> GIVEN INSTRUCTION 1: In the forum thread, what thread size is the Jacobs lathe chuck from an Atlas #20?
> GIVEN INSTRUCTION 2: Rewrite the forum thread, everything from "Backing plate will" down to "on the chuck.", with "chuck" changed to "scroll chuck" each time it appears.
> GIVEN INSTRUCTION 3:
For each statement, say yes or no depending on whether the forum thread agrees, and quote the words that decide it.
(a) The die was bought for $20.
(b) The backing plate goes on farther from the back than from the front.
(c) The person posting as kvt owns a 10X24.

> PAGE TEXT:
I think I have a tap and die in my shop that size , I watch for them on eBay the die I got for $20.  If I remember right new not used hss too. I bought them to help make adapters for my logan . I want to make several , er collet 32-40 , Jacobs lathe chuck from an atlas #20 size it's threaded 1 1/2 - 8 . I have it so why not use it.


----------



## calstar (Nov 17, 2017)

Kernbigo said:


> after you remove the backing plate try to tread it on back wards, more than likely the thread is a little under size in the chuck. You may be able to lap it in with valve lapping compound, i had on years ago that did the same thing.



Backing plate will not go on farther than a few turns from the back, about the same as from the front.  Given this it seems most likely that the chuck is undersize. Any one have a 2 1/4" 8tpi tap they want to rent me? On the other hand it may be best to instal a new backing plate.

thanks, Brian


----------



## kvt (Nov 17, 2017)

Do me a favor and measure the openings etc on that backing plate.   It almost sounds like it fits my 10X24   If so I would possibly like to purchase it off you.   It sounds like it is the metric size X8 that fits mine.    Then you could put a new one on the chuck.

> RECORDED INFORMATION:

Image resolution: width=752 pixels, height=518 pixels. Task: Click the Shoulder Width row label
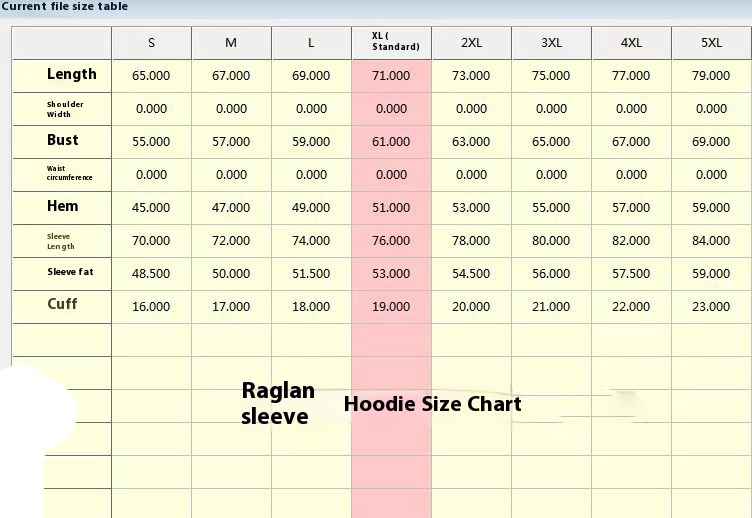click(64, 108)
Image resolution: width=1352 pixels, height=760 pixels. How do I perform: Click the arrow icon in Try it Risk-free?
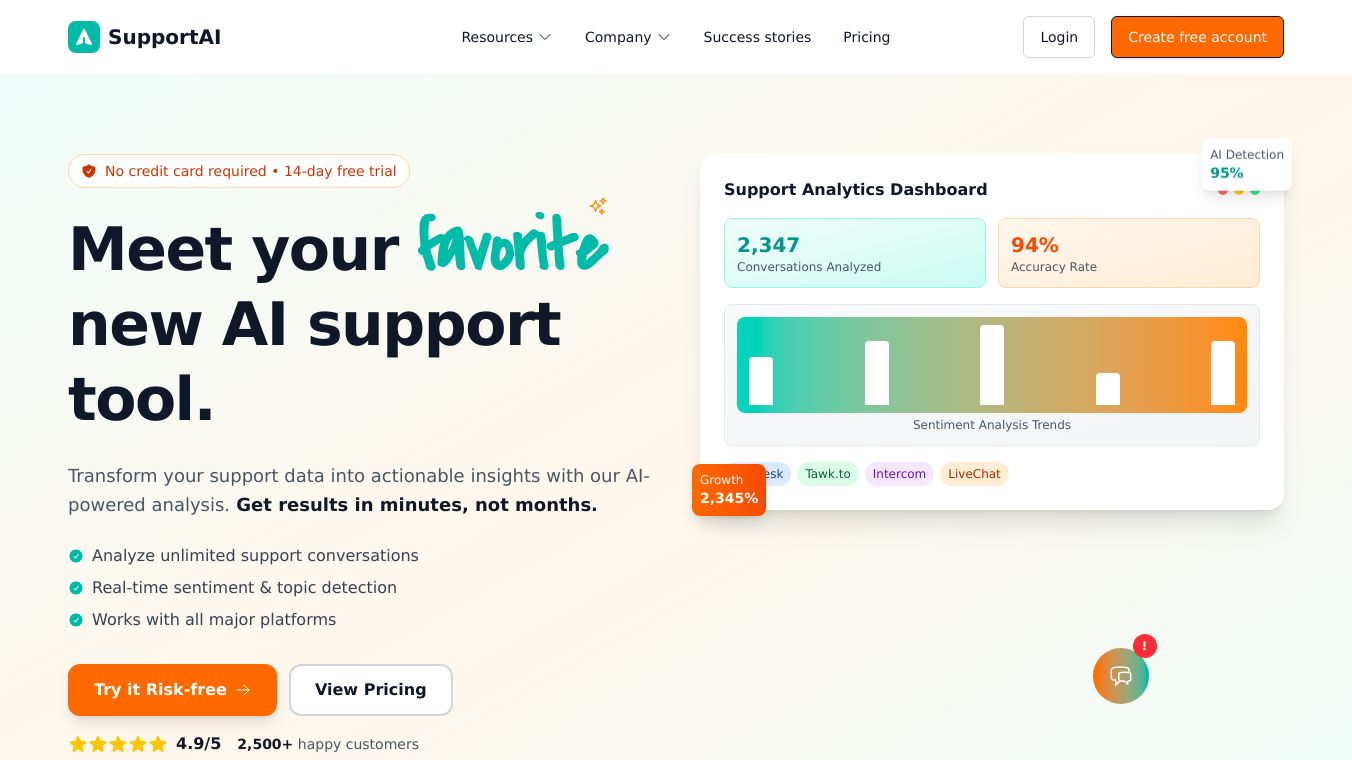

> WRITTEN RESPONSE 1: 1 1/2 - 8

> WRITTEN RESPONSE 2:
Backing plate will not go on farther than a few turns from the back, about the same as from the front.  Given this it seems most likely that the scroll chuck is undersize. Any one have a 2 1/4" 8tpi tap they want to rent me? On the other hand it may be best to instal a new backing plate.

thanks, Brian


----------



## kvt (Nov 17, 2017)

Do me a favor and measure the openings etc on that backing plate.   It almost sounds like it fits my 10X24   If so I would possibly like to purchase it off you.   It sounds like it is the metric size X8 that fits mine.    Then you could put a new one on the scroll chuck.

> WRITTEN RESPONSE 3:
(a) Yes: "the die I got for $20"
(b) No: "about the same as from the front"
(c) Yes: "It almost sounds like it fits my 10X24"